→ **WORK REQUEST**:
Extract each line holding the word "agent" from the entries.

Entries taken from a collection
════════════════════
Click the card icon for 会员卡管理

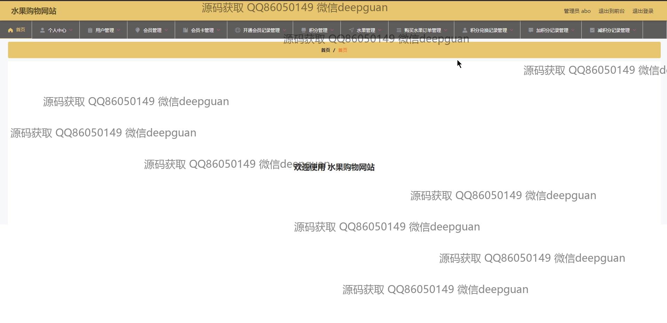(185, 30)
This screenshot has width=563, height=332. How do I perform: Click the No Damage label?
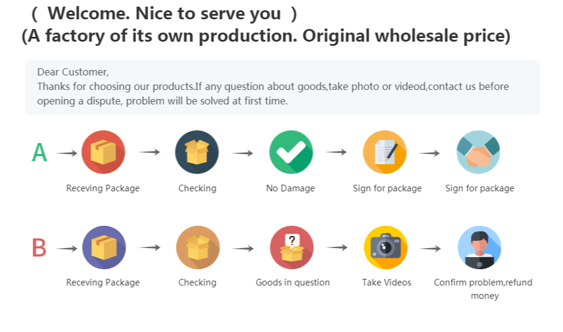point(291,188)
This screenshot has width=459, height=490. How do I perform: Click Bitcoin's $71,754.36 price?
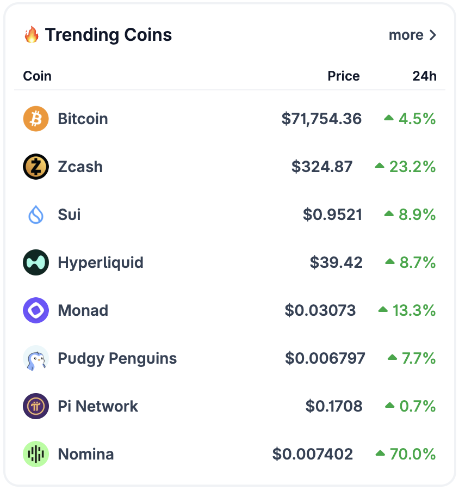tap(321, 119)
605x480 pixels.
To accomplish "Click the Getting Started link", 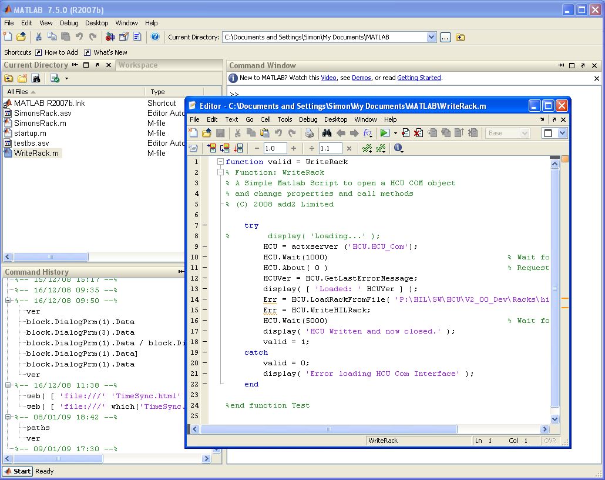I will point(419,78).
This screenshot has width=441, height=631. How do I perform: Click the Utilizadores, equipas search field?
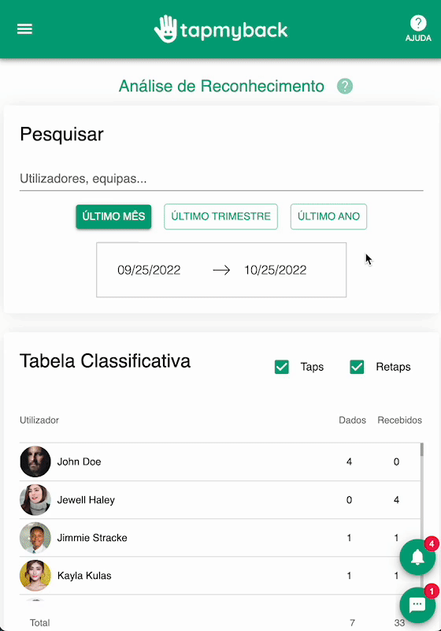pyautogui.click(x=221, y=179)
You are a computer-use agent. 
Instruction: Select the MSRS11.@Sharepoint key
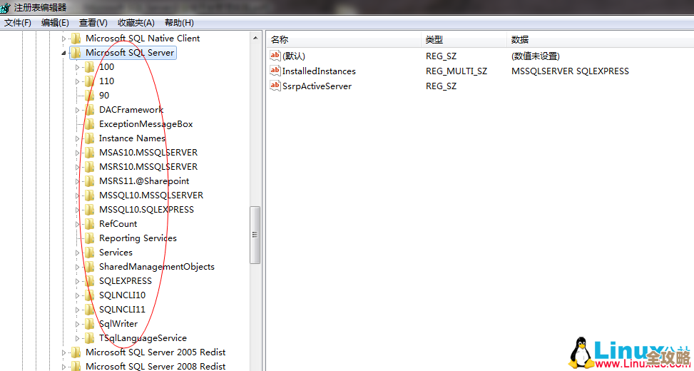click(143, 181)
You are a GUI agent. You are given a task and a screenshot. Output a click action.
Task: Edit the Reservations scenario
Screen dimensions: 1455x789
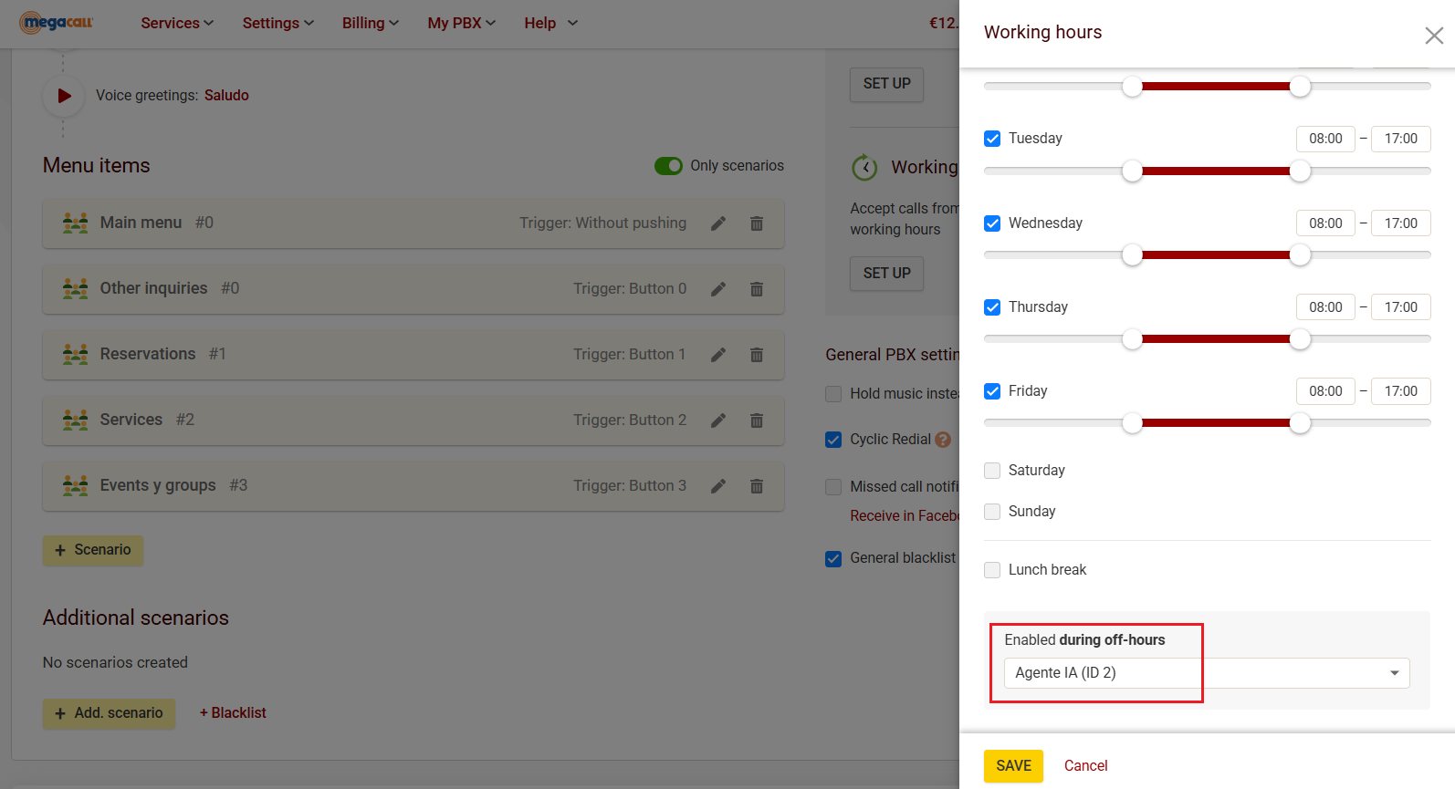[718, 355]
════════════════════
→ **THE ANSWER**:
You are a computer-use agent. 
You are a GUI agent. You are given a task and a screenshot. Output a click action.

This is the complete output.